Elas são investigadas por operacionalizar rede criminosa especializada
na apropriação indevida de terras urbanas e rurais (grilagem) e por
outros crimes, como corrupção ativa e passiva. Também foram cumpridos
onze mandados de busca e apreensão.
Entre os presos estão quatro policiais que,
segundo as investigações, utilizavam sua posição para facilitar as ações
do grupo criminoso. Dois empresários foram alvos, um deles foi preso em
flagrante. A ação é a terceira fase da ‘Operação Crickets’ e contou com
a participação das equipes do Grupo de Atuação Especial de Combate às
Organizações Criminosas e Investigações Criminais (Gaeco) do MPBA, da
Força Correcional Especial Integrada da Corregedoria Geral (Force) da
SSP, e das Corregedorias das Polícias Militar e Civil.

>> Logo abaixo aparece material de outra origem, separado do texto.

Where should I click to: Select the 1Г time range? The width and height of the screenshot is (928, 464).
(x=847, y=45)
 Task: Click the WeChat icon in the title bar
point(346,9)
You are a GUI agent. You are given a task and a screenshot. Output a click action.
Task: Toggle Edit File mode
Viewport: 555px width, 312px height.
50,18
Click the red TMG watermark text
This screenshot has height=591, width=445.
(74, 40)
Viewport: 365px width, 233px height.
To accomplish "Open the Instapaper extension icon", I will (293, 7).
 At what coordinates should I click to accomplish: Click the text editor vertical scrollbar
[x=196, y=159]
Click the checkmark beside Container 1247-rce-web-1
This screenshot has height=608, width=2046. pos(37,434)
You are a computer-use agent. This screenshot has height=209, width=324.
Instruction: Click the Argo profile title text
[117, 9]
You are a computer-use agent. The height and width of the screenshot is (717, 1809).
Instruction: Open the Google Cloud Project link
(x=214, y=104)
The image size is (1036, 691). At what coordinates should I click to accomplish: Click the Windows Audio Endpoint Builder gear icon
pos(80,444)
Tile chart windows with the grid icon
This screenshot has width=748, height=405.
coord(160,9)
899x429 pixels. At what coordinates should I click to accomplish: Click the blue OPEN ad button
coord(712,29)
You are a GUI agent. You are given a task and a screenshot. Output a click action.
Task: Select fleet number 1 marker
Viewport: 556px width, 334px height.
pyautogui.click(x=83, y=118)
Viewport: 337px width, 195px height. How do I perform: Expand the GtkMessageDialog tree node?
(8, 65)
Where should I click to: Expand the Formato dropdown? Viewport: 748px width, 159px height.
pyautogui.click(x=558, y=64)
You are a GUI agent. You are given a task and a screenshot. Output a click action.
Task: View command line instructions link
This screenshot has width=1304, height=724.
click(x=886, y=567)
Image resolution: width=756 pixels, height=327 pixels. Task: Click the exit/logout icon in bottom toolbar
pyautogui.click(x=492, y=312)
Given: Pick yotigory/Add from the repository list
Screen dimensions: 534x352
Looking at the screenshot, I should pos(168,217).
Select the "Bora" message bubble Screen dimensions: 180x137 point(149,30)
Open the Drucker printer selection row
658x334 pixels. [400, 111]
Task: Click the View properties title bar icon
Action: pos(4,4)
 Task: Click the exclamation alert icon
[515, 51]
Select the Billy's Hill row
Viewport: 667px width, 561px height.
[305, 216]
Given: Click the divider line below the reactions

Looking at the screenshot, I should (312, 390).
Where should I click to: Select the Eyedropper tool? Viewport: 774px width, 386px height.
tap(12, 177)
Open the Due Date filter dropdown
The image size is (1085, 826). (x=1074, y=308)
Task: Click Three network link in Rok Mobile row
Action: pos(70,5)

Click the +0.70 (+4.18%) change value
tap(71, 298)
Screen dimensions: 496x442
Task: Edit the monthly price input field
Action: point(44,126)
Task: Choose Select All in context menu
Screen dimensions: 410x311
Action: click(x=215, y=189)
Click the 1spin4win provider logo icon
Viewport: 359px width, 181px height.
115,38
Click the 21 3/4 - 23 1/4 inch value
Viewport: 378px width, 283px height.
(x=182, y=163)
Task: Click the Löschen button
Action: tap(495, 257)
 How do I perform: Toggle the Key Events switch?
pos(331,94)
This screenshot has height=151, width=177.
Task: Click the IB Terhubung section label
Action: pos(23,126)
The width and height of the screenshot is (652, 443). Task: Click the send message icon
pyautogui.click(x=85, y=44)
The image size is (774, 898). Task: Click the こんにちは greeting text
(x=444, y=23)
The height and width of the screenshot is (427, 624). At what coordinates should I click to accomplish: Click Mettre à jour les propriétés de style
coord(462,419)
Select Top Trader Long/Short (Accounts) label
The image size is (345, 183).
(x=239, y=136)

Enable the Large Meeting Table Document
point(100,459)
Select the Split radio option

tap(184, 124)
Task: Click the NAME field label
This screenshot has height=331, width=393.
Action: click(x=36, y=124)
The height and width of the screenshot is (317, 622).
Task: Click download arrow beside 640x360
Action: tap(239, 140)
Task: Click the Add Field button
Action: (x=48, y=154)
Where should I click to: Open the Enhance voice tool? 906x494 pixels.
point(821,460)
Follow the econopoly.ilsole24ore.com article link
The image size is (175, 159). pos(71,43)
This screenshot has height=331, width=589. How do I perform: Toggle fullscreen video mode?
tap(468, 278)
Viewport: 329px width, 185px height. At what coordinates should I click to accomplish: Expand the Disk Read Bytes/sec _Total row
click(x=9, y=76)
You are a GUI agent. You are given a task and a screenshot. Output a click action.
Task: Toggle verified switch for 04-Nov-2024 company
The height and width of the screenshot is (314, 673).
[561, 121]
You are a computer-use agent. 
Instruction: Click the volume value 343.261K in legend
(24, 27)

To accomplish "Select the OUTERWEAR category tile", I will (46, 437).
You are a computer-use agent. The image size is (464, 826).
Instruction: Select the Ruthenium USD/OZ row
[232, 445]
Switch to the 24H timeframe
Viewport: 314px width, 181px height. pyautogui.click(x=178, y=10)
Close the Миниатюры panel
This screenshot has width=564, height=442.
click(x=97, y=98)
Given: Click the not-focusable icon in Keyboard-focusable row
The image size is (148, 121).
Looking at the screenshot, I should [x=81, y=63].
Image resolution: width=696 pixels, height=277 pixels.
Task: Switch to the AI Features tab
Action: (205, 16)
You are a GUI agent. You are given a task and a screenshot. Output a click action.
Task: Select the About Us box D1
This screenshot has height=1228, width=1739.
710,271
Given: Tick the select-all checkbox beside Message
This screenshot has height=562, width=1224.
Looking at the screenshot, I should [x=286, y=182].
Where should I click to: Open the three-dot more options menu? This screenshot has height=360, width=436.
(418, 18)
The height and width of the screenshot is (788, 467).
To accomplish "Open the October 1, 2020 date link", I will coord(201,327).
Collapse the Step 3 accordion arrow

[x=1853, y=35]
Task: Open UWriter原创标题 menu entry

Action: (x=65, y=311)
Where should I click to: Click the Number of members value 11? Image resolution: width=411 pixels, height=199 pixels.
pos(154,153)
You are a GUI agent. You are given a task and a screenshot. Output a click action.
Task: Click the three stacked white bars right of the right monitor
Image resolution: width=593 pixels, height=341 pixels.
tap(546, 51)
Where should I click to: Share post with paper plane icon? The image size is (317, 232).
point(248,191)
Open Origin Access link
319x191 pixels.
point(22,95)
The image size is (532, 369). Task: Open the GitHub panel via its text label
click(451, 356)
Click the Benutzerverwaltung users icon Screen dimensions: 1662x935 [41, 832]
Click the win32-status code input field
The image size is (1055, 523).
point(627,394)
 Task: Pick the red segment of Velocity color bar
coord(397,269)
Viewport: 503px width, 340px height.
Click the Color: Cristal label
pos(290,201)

Segundo as apurações conduzidas pelo Gaeco, a
organização criminosa atuava de forma estruturada e meticulosa,
dividindo suas atividades em cinco fases: identificação e invasão de
terrenos, afugentamento de opositores, edificação de construções,
falsificação de documentos e regularização da posse, e, por fim, a venda
dos imóveis a terceiros de boa-fé. O grupo utilizava violência e
ameaças para garantir o domínio das áreas invadidas, contando com o
apoio de agentes de segurança pública.
Denúncia
A
‘Operação Grilagem S.A’ é um desdobramento de investigações do Gaeco
iniciadas com a ‘Operação Crickets’, deflagrada em março de 2022. A
atuação do MPBA contra o esquema de grilagem já resultou em denúncia
criminal recebida pelo Tribunal de Justiça da Bahia. Na ação penal, que
corre sob segredo de Justiça, o MPBA aponta envolvimento de agentes de
segurança e de servidores públicos na regularização fraudulenta de
terras invadidas, com manipulação de processos administrativos para
garantir a impunidade do grupo criminoso.